+++ RECORDS SUPPLIED +++
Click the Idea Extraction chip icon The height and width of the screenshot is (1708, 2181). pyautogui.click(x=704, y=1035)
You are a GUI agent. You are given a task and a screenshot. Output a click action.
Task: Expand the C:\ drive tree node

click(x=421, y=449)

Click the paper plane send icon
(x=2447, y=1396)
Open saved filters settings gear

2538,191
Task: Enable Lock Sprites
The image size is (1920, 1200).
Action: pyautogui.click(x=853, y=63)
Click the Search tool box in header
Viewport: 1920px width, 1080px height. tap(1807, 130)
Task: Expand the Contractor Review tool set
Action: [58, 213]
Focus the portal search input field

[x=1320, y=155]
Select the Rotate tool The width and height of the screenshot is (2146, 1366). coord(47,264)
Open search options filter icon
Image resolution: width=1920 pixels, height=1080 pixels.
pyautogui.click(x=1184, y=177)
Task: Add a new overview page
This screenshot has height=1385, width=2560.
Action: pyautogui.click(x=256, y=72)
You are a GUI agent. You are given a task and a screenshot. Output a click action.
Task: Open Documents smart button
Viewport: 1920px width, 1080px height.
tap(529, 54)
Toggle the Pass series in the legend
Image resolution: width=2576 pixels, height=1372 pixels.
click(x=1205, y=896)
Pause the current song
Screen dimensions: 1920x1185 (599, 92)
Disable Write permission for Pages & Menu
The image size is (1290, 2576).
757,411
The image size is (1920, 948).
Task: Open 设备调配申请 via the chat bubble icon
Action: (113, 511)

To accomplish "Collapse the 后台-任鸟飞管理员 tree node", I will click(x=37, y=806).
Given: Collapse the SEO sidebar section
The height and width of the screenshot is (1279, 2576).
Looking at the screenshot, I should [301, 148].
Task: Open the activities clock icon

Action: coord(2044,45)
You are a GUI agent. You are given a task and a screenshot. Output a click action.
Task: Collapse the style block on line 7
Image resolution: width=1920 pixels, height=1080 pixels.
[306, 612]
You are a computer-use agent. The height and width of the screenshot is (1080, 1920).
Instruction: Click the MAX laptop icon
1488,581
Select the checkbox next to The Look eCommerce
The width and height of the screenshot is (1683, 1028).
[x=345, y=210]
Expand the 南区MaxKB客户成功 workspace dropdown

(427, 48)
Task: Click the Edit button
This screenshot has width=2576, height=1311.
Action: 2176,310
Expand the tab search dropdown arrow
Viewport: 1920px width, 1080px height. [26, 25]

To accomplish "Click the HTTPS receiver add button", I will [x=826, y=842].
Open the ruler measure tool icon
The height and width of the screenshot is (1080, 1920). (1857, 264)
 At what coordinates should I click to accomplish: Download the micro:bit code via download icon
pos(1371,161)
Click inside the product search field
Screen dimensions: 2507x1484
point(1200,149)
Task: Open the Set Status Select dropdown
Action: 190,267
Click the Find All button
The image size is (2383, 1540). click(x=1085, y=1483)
+++
YOUR ASSIGNMENT → Nothing in the records may change. Print all of them.

YOUR SOLUTION →
Click the Idea Extraction chip icon The height and width of the screenshot is (1708, 2181). pyautogui.click(x=704, y=1035)
You are a GUI agent. You are given a task and a screenshot. Output a click action.
Task: Expand the C:\ drive tree node

click(x=421, y=449)

Click the paper plane send icon
(x=2447, y=1396)
Open saved filters settings gear

2538,191
Task: Enable Lock Sprites
The image size is (1920, 1200).
Action: pyautogui.click(x=853, y=63)
Click the Search tool box in header
Viewport: 1920px width, 1080px height. tap(1807, 130)
Task: Expand the Contractor Review tool set
Action: [58, 213]
Focus the portal search input field

[x=1320, y=155]
Select the Rotate tool The width and height of the screenshot is (2146, 1366). coord(47,264)
Open search options filter icon
Image resolution: width=1920 pixels, height=1080 pixels.
pyautogui.click(x=1184, y=177)
Task: Add a new overview page
This screenshot has height=1385, width=2560.
Action: pyautogui.click(x=256, y=72)
You are a GUI agent. You are given a task and a screenshot. Output a click action.
Task: Open Documents smart button
Viewport: 1920px width, 1080px height.
tap(529, 54)
Toggle the Pass series in the legend
Image resolution: width=2576 pixels, height=1372 pixels.
click(x=1205, y=896)
Pause the current song
Screen dimensions: 1920x1185 (599, 92)
Disable Write permission for Pages & Menu
The image size is (1290, 2576).
757,411
The image size is (1920, 948).
Task: Open 设备调配申请 via the chat bubble icon
Action: (113, 511)

To accomplish "Collapse the 后台-任鸟飞管理员 tree node", I will click(x=37, y=806).
Given: Collapse the SEO sidebar section
The height and width of the screenshot is (1279, 2576).
Looking at the screenshot, I should [301, 148].
Task: Open the activities clock icon

Action: coord(2044,45)
You are a GUI agent. You are given a task and a screenshot. Output a click action.
Task: Collapse the style block on line 7
Image resolution: width=1920 pixels, height=1080 pixels.
[306, 612]
You are a computer-use agent. The height and width of the screenshot is (1080, 1920).
Instruction: Click the MAX laptop icon
1488,581
Select the checkbox next to The Look eCommerce
The width and height of the screenshot is (1683, 1028).
[x=345, y=210]
Expand the 南区MaxKB客户成功 workspace dropdown

(427, 48)
Task: Click the Edit button
This screenshot has width=2576, height=1311.
Action: 2176,310
Expand the tab search dropdown arrow
Viewport: 1920px width, 1080px height. [26, 25]

To accomplish "Click the HTTPS receiver add button", I will [x=826, y=842].
Open the ruler measure tool icon
The height and width of the screenshot is (1080, 1920). (1857, 264)
 At what coordinates should I click to accomplish: Download the micro:bit code via download icon
pos(1371,161)
Click inside the product search field
Screen dimensions: 2507x1484
point(1200,149)
Task: Open the Set Status Select dropdown
Action: 190,267
Click the Find All button
The image size is (2383, 1540). click(x=1085, y=1483)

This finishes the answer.